ArcelorMittal affirme quant à lui, par communiqué de presse, “coopérer pleinement avec les autorités” mais “conteste fermement les accusations”. Le groupe “a investi depuis 2014 plus de 735 millions d’euros afin notamment de moderniser ses installations ou d’innover pour réduire des niveaux d’émissions dont les seuils normatifs sont toujours plus exigeants”, détaille le groupe. “Ces actions lui ont permis de réduire de 70% les émissions atmosphériques de ce site par rapport à 2002”, précise-t-il.

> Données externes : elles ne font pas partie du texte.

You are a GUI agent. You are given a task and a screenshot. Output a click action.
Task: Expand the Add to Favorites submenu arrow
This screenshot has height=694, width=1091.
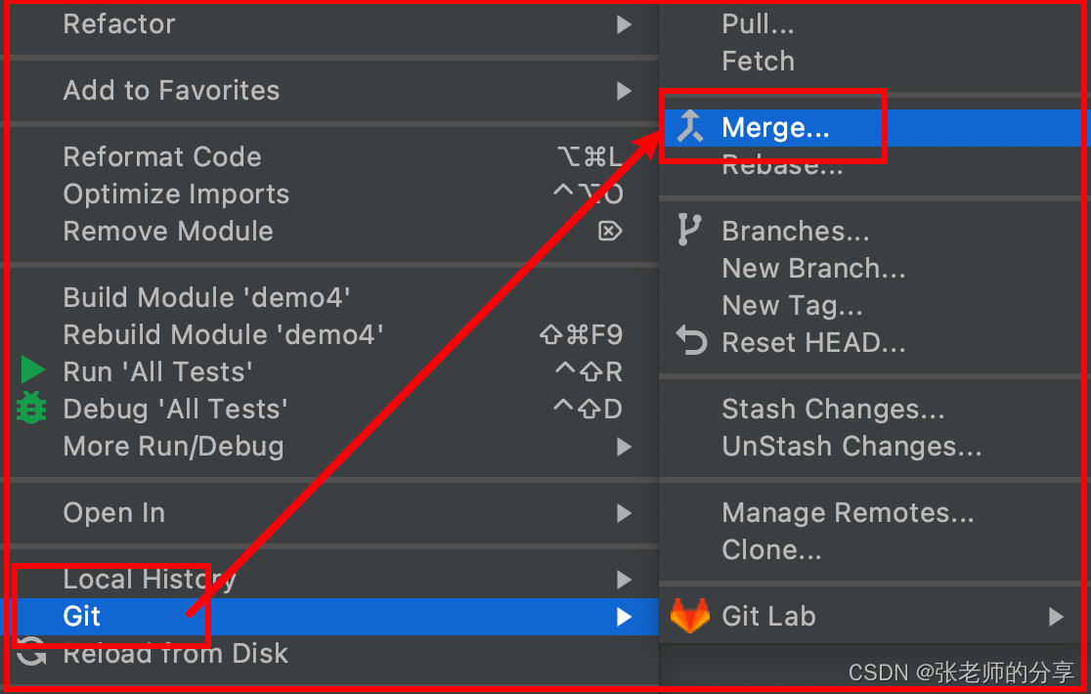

ArcelorMittal déjà condamné
Et ce n’est pas la première fois que le groupe est épinglé pour pollution. En 2021, le tribunal judiciaire d’Aix-en-Provence avait déjà condamné ArcelorMittal à verser 30 000 euros de dommages et intérêts à France Nature Environnement. Les trois plaignants, des fédérations d’associations de protection de la nature (FNE, FNE Paca et FNE Bouches-du-Rhône), accusaient déjà le géant de l’acier de “porter gravement atteinte à l’environnement et notamment à la qualité de l’air et à la santé des riverains”. L’entreprise avait été à plusieurs reprises mise en demeure par les autorités entre 2013 et 2018 pour des dépassements, notamment pour le benzène (jusqu’à dix fois la valeur d’émission autorisée) ou les poussières (avec un dépassement de quasi 100 %), rappelle FNE.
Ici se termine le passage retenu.